◆ **TASK BRIEF**:
Each line in the entries below that holds the string "click" must be copied.
═════ EXERCISE MATERIALS
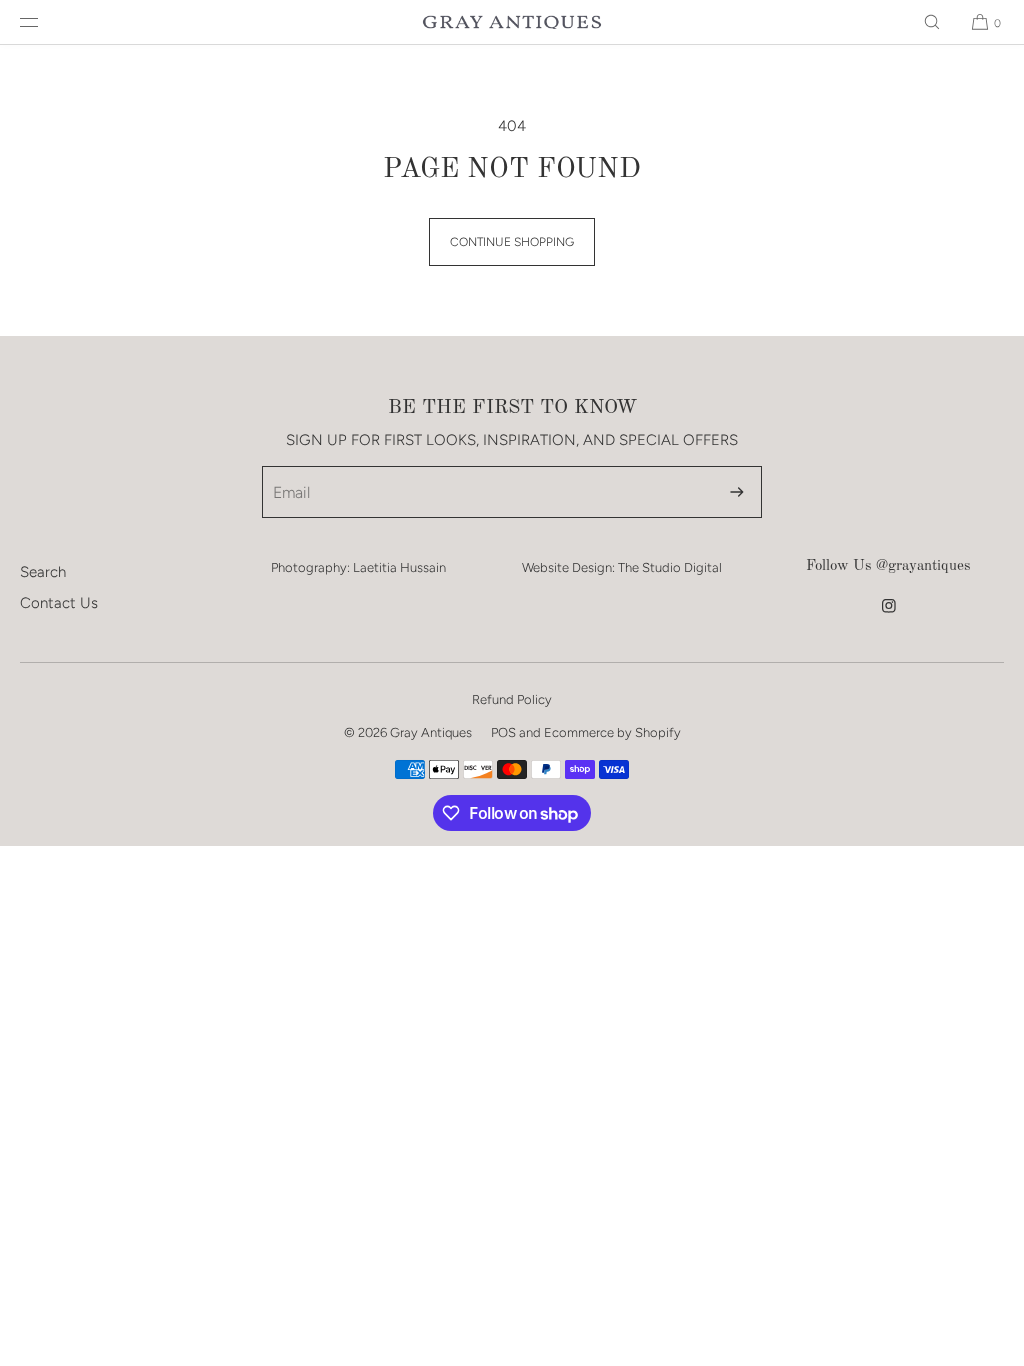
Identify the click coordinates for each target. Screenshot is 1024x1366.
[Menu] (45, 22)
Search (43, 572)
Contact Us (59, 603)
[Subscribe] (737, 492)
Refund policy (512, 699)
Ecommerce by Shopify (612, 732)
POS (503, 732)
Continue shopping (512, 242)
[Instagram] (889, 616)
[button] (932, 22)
══════════
═════ EXERCISE MATERIALS
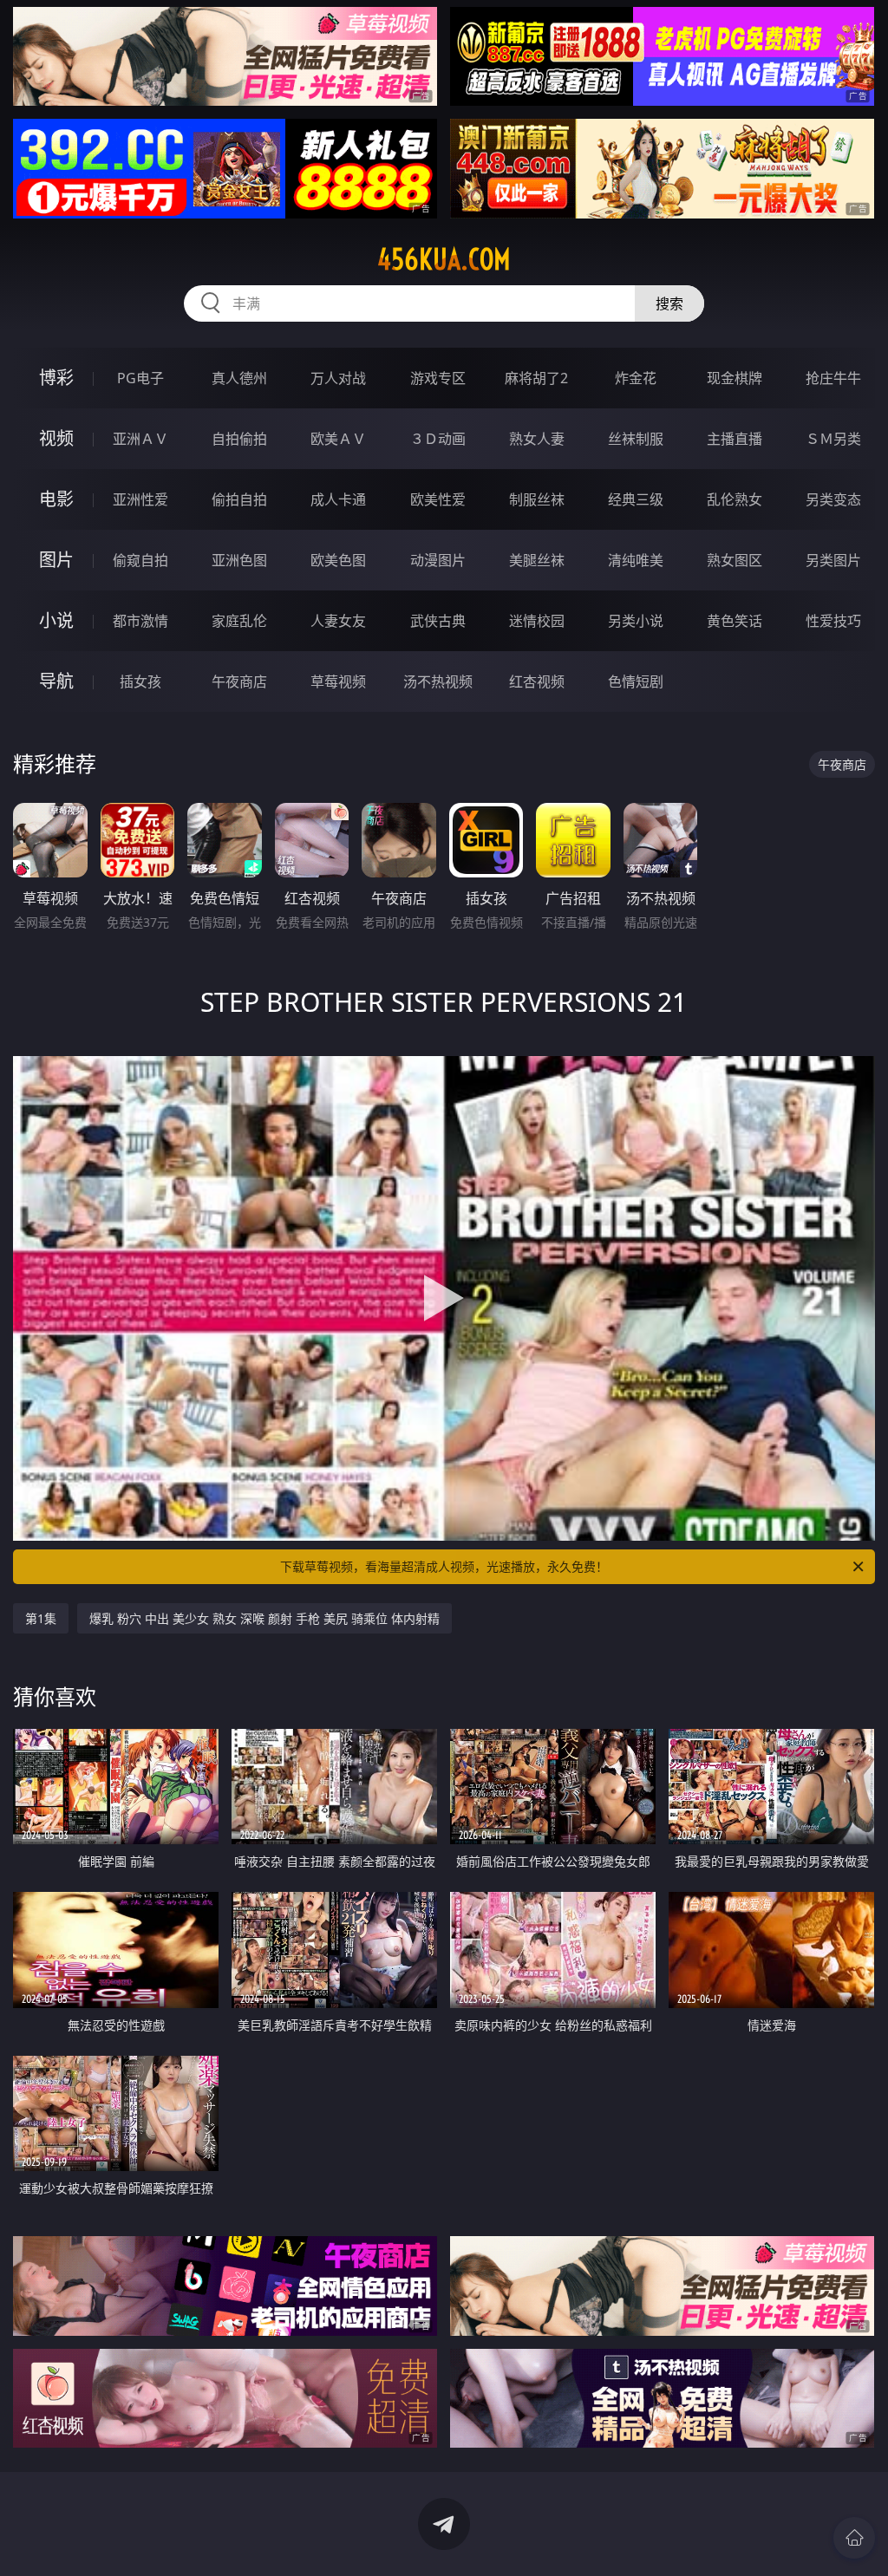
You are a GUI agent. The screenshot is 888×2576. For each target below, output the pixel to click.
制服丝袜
══════════
◆ **RESPONSE**:
Identify the click coordinates for each target. Screenshot is 1024x1366.
You are a GUI agent. The screenshot is 888×2576. For each target below, output the pixel to click.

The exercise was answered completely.